Ok. 1,5 tys. przedstawień rocznie wystawiały w minionych trzech latach teatry publiczne w Polsce - wynika z opracowania Teatry Polskie 2007-09, które zaprezentowano we wtorek podczas II Forum Polskiego Teatru. Dwudniowe Forum odbywa się w Warszawie, zakończy się w środę.
Publikacja Teatry Polskie 2007-09, zawierająca wykaz teatrów publicznych, informacje dotyczące jego pracowników, lokali i scen, przedstawień i publiczności, została opracowana przez Stowarzyszenie Dyrektorów Teatrów na podstawie ankiet nadesłanych z ponad 90 teatrów.
Prezes Stowarzyszenia Barbara Borys-Damięcka przypomniała, że podczas ubiegłorocznego I Forum Teatru Polskiego minister kultury Bogdan Zdrojewski wyszedł z pomysłem opracowania danych prezentujących kondycję teatrów instytucjonalnych w ostatnich kilku latach.
W opinii Borys-Damięckiej, lata 2007-09 to w polskich teatrach okres restrukturyzacji, wielu
przekształceń, często zmian właścicielskich, różnych sposobów finansowania, zarządzania, często kontrowersyjnych nominacji dyrektorskich lub odwołań.
Dane dotyczące m.in. ilości i rodzaju przedstawień opracował krytyk teatralny Wojciech Majcherek.
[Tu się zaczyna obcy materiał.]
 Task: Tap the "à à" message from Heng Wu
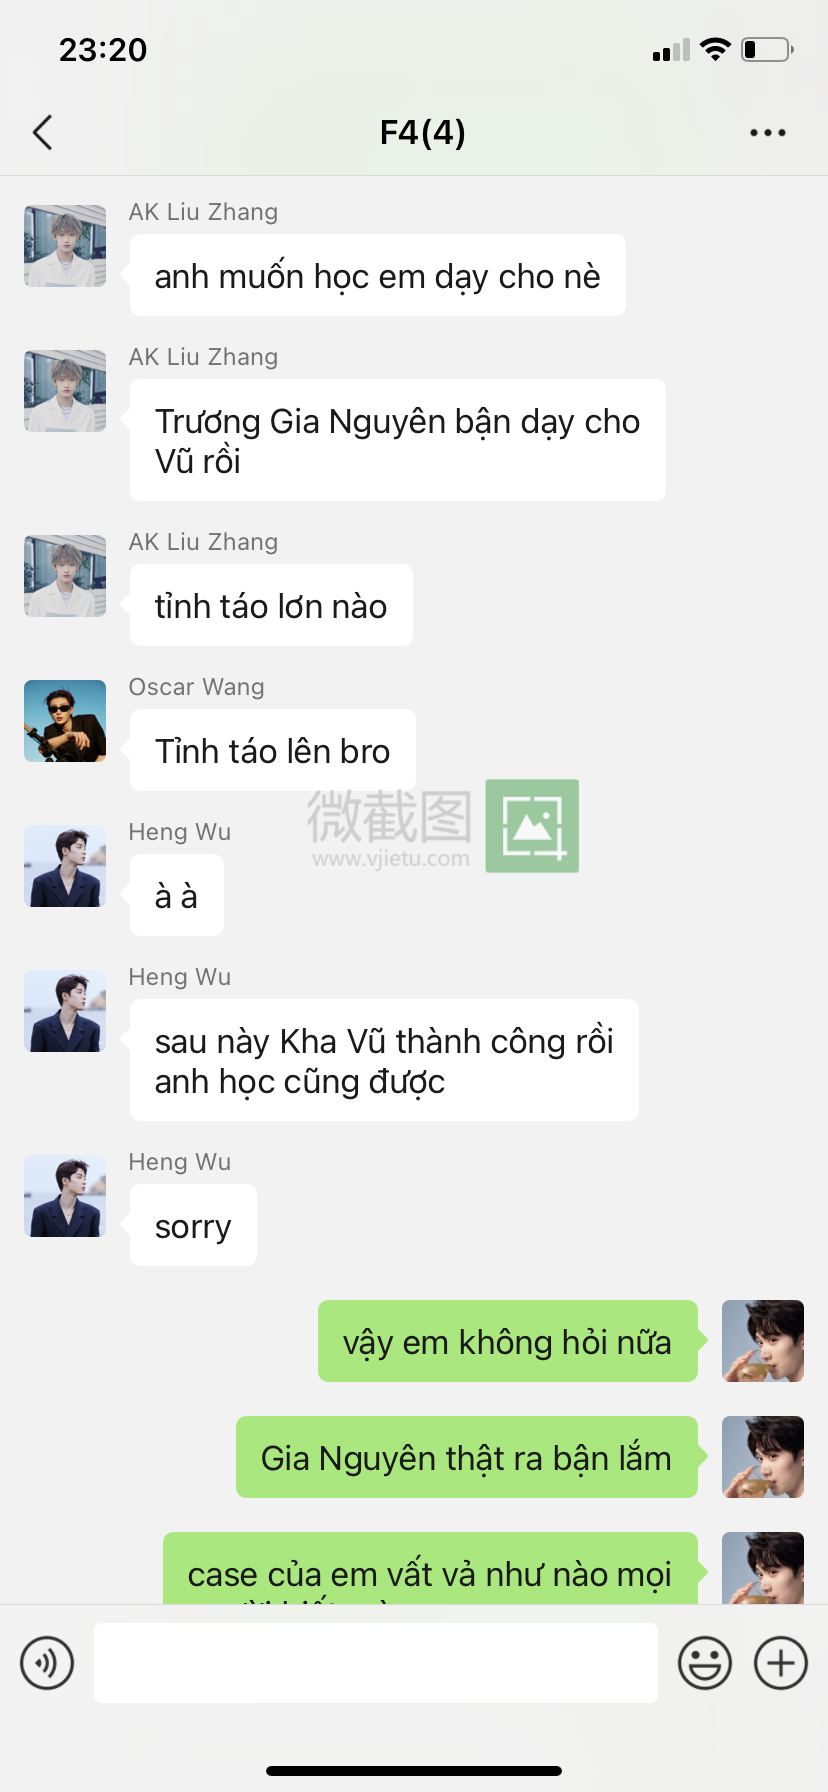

Jak wskazał, na scenach teatrów publicznych prezentowano od ok. 1,5 tys. tytułów w 2007 roku do ok. 1,6 tys. w 2009 roku, z czego mniej więcej jedna trzecia prezentowana była również poza siedzibą.
W latach 2007-09 zdecydowanie dominowały premiery współczesnej dramaturgii zagranicznej. Najpopularniejszym zagranicznym dramaturgiem współczesnym na naszych scenach pozostaje Ray Cooney - autor chętnie grywanych komedii m.in. „Mayday” czy „Okno na parlament”.
Jeśli chodzi o polską dramaturgię - najczęściej inscenizowano dzieła Stanisława Wyspiańskiego, odbyło się 13 premier, w tym pięć razy „Wesela”, trzykrotnie „Wyzwolenia”, dwukrotnie „Klątwy” oraz „Sędziów”, „Akropolis” i „Laodamii”.
Reżyser teatralny Bartosz Zaczykiewicz zajął się w publikacji opracowaniem statystyki dotyczącej pracowników teatrów, w tym dyrektorów. Jak zauważył dyrektorzy naczelni polskich scen przeciętnie piastują swe stanowisko w danej instytucji od 10 lat. Średni staż dyrektora w zarządzaniu teatrem to 14 lat.
Najdłużej prowadzi swój teatr Stefan Sutkowski - założyciel Warszawskiej Opery Teatralnej w 1961 roku i jej szef od początku istnienia. W grupie teatrów muzycznych najdłużej - od 1985 roku - pracuje dyrektor Dariusz Miłkowski (Teatr Rozrywki w Chorzowie). Teatrem lalkowym najdłużej, od 1981 roku kieruje Irena Dragan - z Teatru Lalki i Aktora "Kubuś" w Kielcach, zaś dramatycznym - Maciej Englert z Teatru Współczesnego w Warszawie. Wszyscy wymienieni szefowie teatrów mają także największy staż w ogóle.
Najkrócej, od ubiegłego roku, z najmniejszym stażem zarządzają swoimi instytucjami dyrektor Wojciech Malajkat (Teatr Syrena w Warszawie) oraz Zbigniew Szymczyk (Wrocławski Teatr Pantomimy).